Copyright© 2015 by Bill Offutt
"Damn, Bud, " said Maryann Winsor, "you sure are heavy. Roll off a'me."
"Sorry, sweetie," Bud sighed, thoroughly satisfied and ready to relax, perhaps even nap for a while, his mind free of thought. He yawned loudly and then belched.
He and the oldest of the flamboyant sisters were in the back room of their small house in Woodmont and were both sweating with the effort they had put into their vigorous joining.
"Ma's gonna be home right soon," the young woman said, lighting cigarette. "I promised to get the kitchen cleaned up."
"Yeah, I suppose, but she don't care what you do, does she; anyhow I got to get to work.
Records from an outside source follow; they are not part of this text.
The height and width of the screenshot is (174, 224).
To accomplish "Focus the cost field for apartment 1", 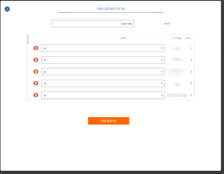I will pyautogui.click(x=103, y=48).
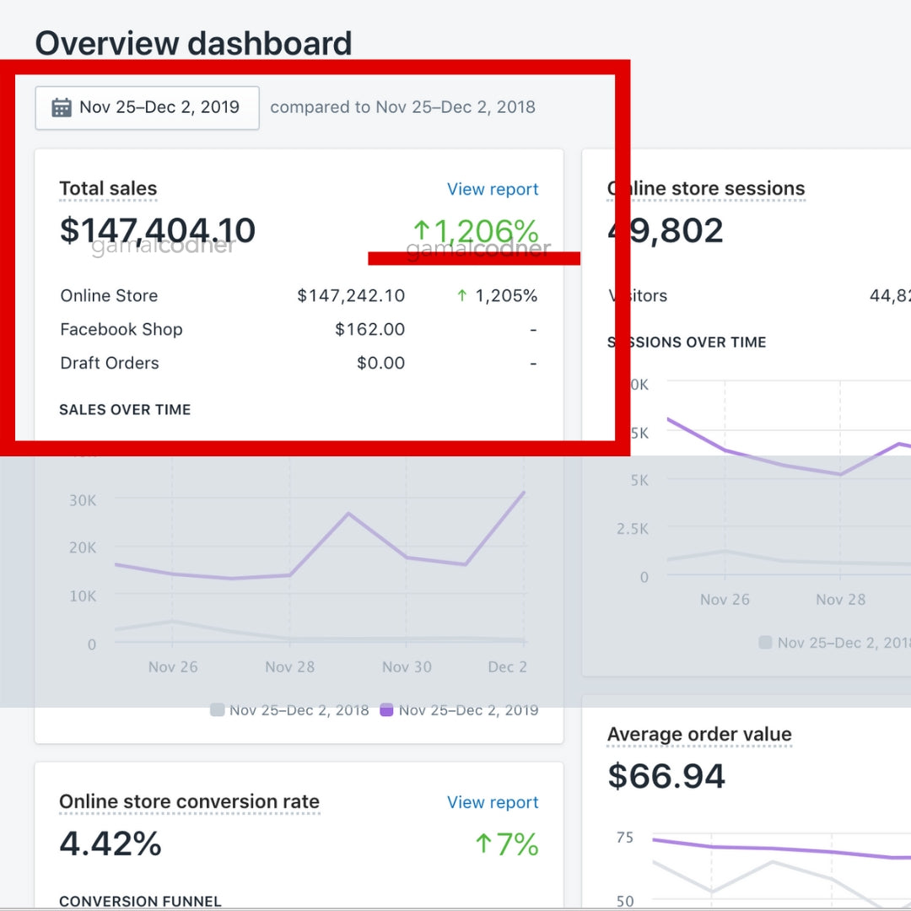Open View report for Online store conversion rate
This screenshot has height=911, width=911.
coord(493,802)
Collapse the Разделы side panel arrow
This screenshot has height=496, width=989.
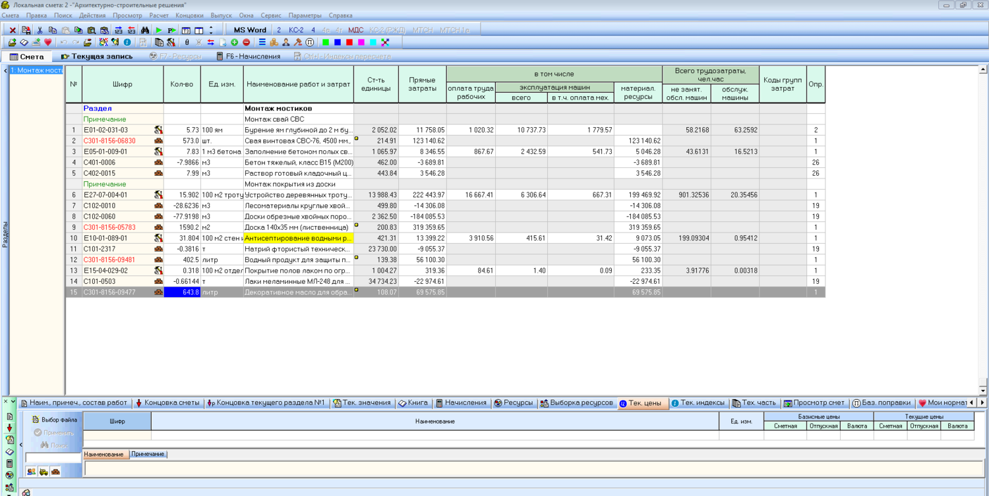tap(5, 70)
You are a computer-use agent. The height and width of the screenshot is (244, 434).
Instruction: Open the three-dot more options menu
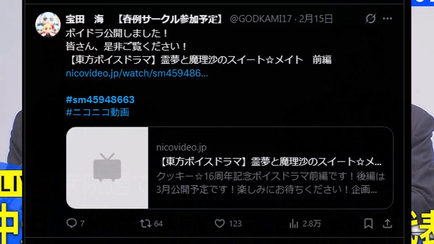pyautogui.click(x=387, y=19)
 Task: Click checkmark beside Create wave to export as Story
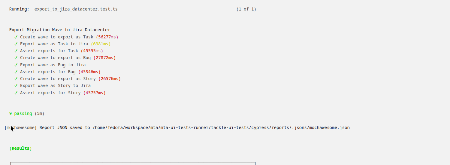[16, 79]
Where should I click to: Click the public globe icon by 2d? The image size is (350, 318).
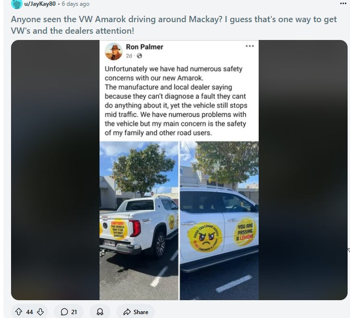coord(139,56)
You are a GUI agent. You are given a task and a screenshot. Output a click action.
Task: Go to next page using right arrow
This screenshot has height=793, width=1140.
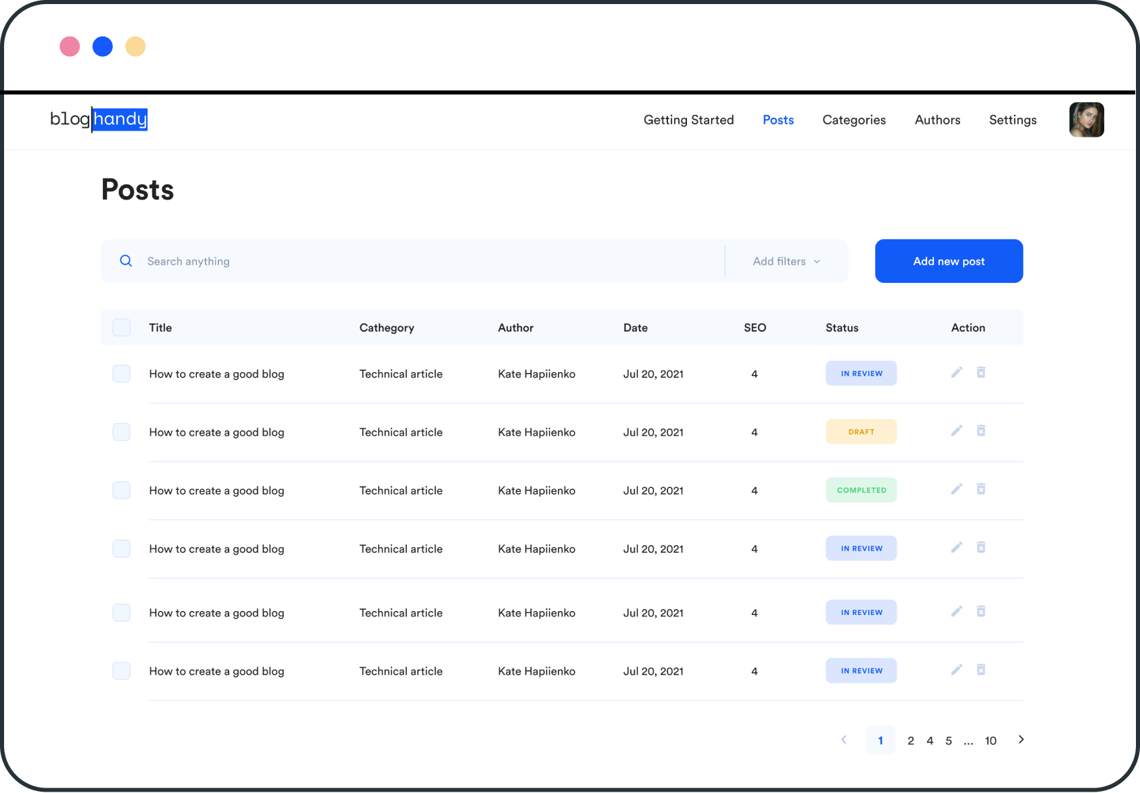1021,740
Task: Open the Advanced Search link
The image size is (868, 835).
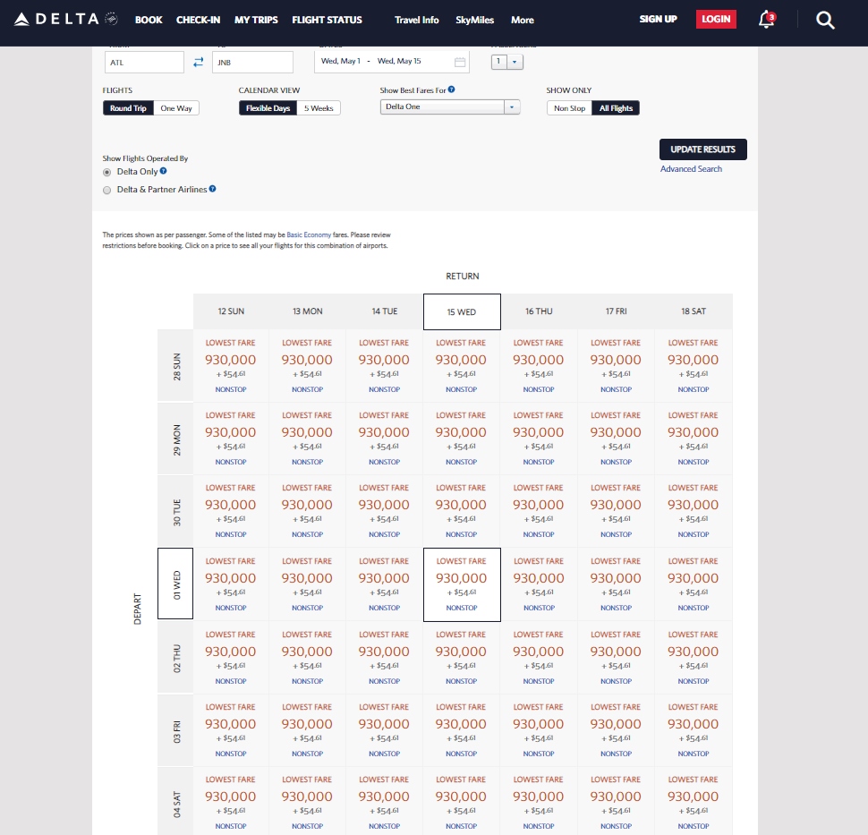Action: point(691,169)
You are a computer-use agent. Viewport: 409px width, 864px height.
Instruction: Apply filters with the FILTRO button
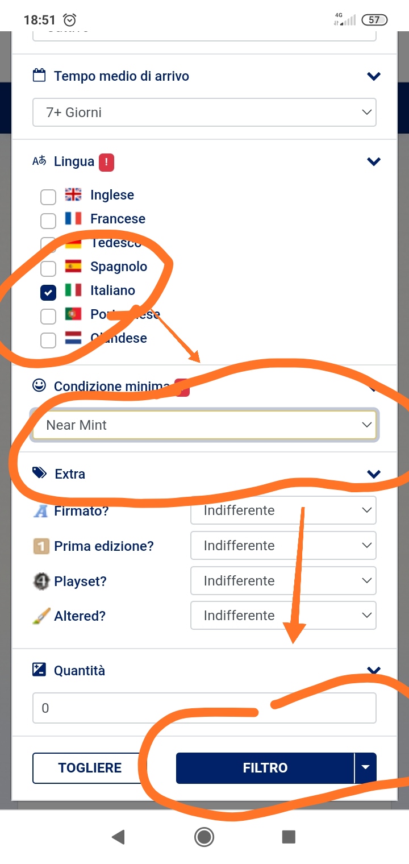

What time is it?"
Maryann lifted her small, white alarm clock off her bedside table and squinted at it. "Five of four," she said. "You better hurry."
Bud tossed aside the quilt, rotated quickly and put his feet on the floor, saw his underpants across the room and stood up. "Time flies when you're having fun."
Maryann laughed and dragged on her cigarette.
He dressed as quickly as he could, rooted under the bed for his shoes and then sat beside the naked girl and pulled them on. He patted her raised hip and bent to kiss her cheek.
"Bring you all a box of Whitman's next time," he said as he pulled open the door and found that Darlene, the youngest of the slatternly sisters, was standing in the hall, still wearing her school clothes and saddle shoes.
"You been listening?" he asked, reaching around to pinch her butt.
"Thought you was gonna bust the bed," she said with a smile.
Bud hurried out and trotted up the street toward the Peoples drugstore on the corner. He charged into the back room at two minutes after four, put his card in the time clock, quickly donned his apron, clamped on his paper hat, pinned on his nametag and stepped on the duckboards.
"Cutting it close, ain'cha?" said Mrs. Hammond who managed the soda fountain and lunch counter. She gave him what she thought of as a motherly smile. Her long shift ended at six.
"Yes'm," he said, "sorry."
"Wipe that lipstick off your face," she said, handing him a rag.
Bud did as he was told, feeling a blush begin to slide up his chest.
"Your bank's in the second drawer," she said. "You want to check it?"
"It's fine, I'm sure," he said. "Oop, got a customer."
For the next five hours, Bud did his soda jerk job, joshed with his friends when he served them a Coke or chocolate soda, made a few sandwiches and several milk shakes and washed dishes and glasses when business was slow. At nine, when the store closed and the manager locked the front door, the soda fountain was reasonably clean and the Coke machine was full of syrup. Bud dumped what was left of the ice in the sink, wiped up a drip of chocolate, tossed his rags and apron into the dirty clothes bag, put his hat in the trash, totaled out his cash register and sat at the end of the counter to count his money.